Mas a vida não vale a pena ser vivida, e não há limites para nossas dores, se entregarmos nossos medos ao máximo possível; neste assunto, deixe a prudência ajudá-lo, e despreze o medo com um espírito resoluto mesmo quando ele está à vista. Se você não pode fazer isso, combata uma fraqueza com outra, e tempere o seu medo com esperança.

Não há nada tão certo nesse assunto de medo como as coisas que tememos darem em nada e que as coisas as quais esperamos zombarem de nós. Consequentemente, pese cuidadosamente as suas esperanças, assim como seus temores, e sempre que todos os elementos estiverem em dúvida, decida em seu favor; acredita no que você preferir.

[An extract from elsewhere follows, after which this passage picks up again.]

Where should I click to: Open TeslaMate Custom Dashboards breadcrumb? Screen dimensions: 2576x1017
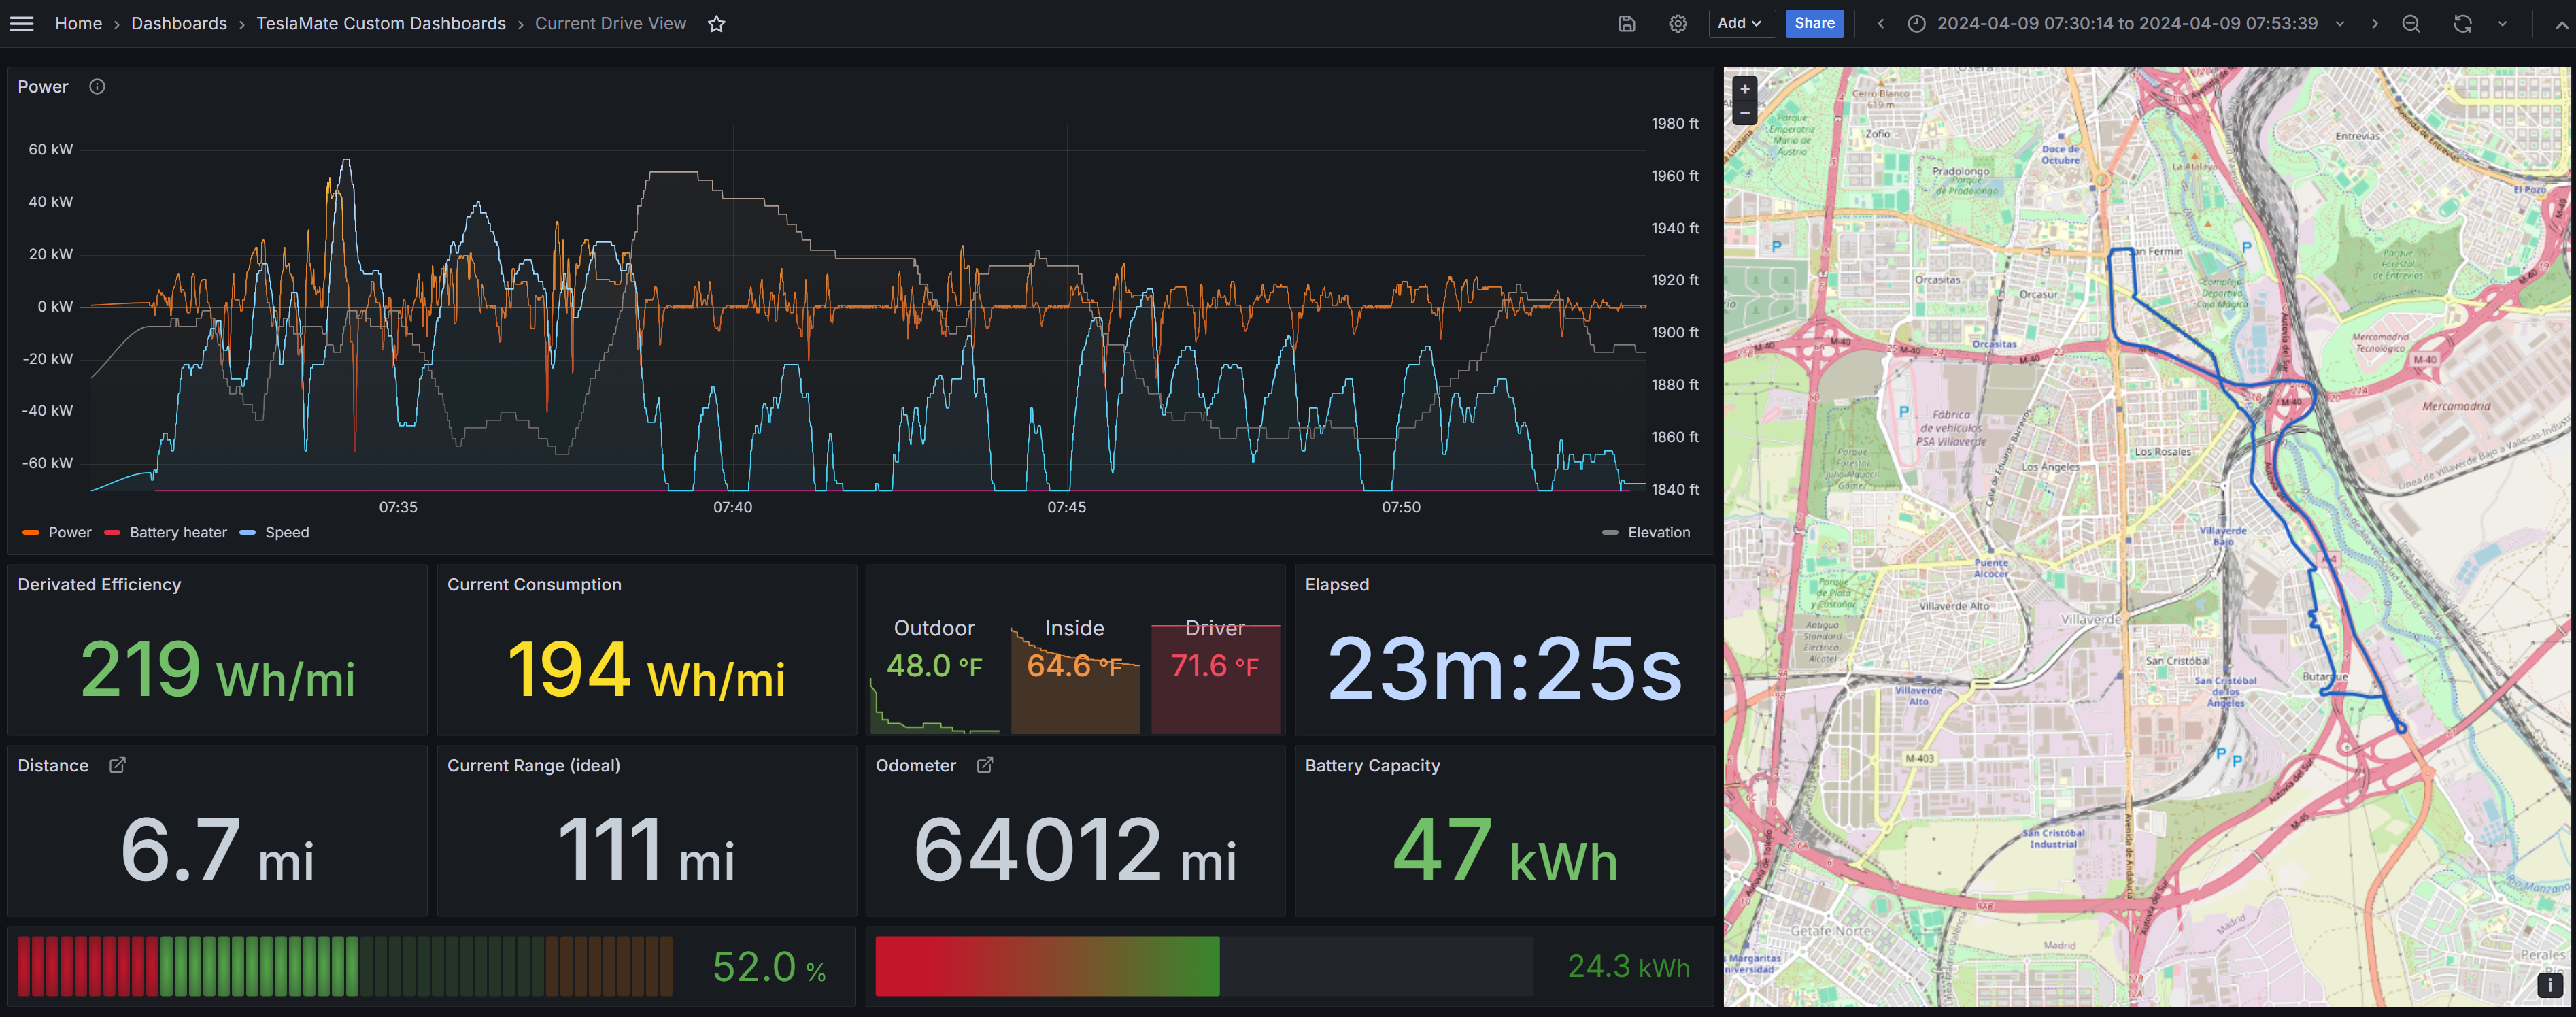tap(381, 24)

E se o medo ganha a maioria dos votos, incline-se na outra direção de qualquer maneira, e deixe de incomodar sua alma, refletindo continuamente que a maioria dos mortais, mesmo quando não têm problemas realmente à mão, certamente os têm esperados no futuro, e tornam-se excitados e inquietos.

Nossas preocupações exageradas tiram nosso sossego e oportunidade de vivermos plenamente, parte de nossa sabedoria está contida no conhecimento externo e no autoconhecimento, ambos são os inimigos do medo e da ansiedade, são eles que controlam as emoções de forma lúcida, a paz de espírito nos permite olhar os detalhes da caminhada e a dar o primeiro passo com coragem.

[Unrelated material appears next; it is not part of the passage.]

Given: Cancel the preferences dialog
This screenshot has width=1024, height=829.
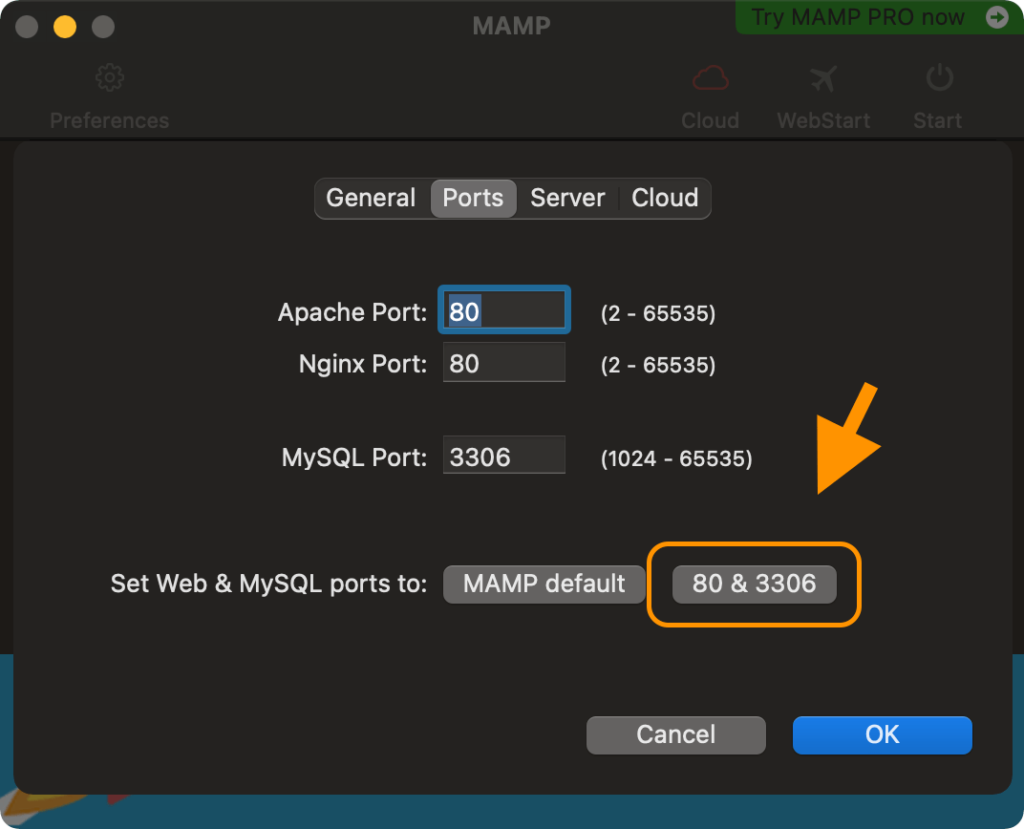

As cartas de Sêneca escritas para seu amigo Lucilio também podem estar dirigidas a nós e obviamente ficaram para a posteridade, sua mensagem é para ser lida e degustada pausadamente, assim como degustamos um chocolate pedaço a pedaço deixando dissolver na boca, nos causam enorme sensação de prazer.

 

Fontes:

Sêneca, Lúcio Aneu. CARTAS DE UM ESTOICO, Volume I - Um guia para a Vida Feliz / Sêneca; seleção, introdução, tradução e notas de Alexandre Pires Vieira. – São Paulo, SP: Montecristo Editora, 2017.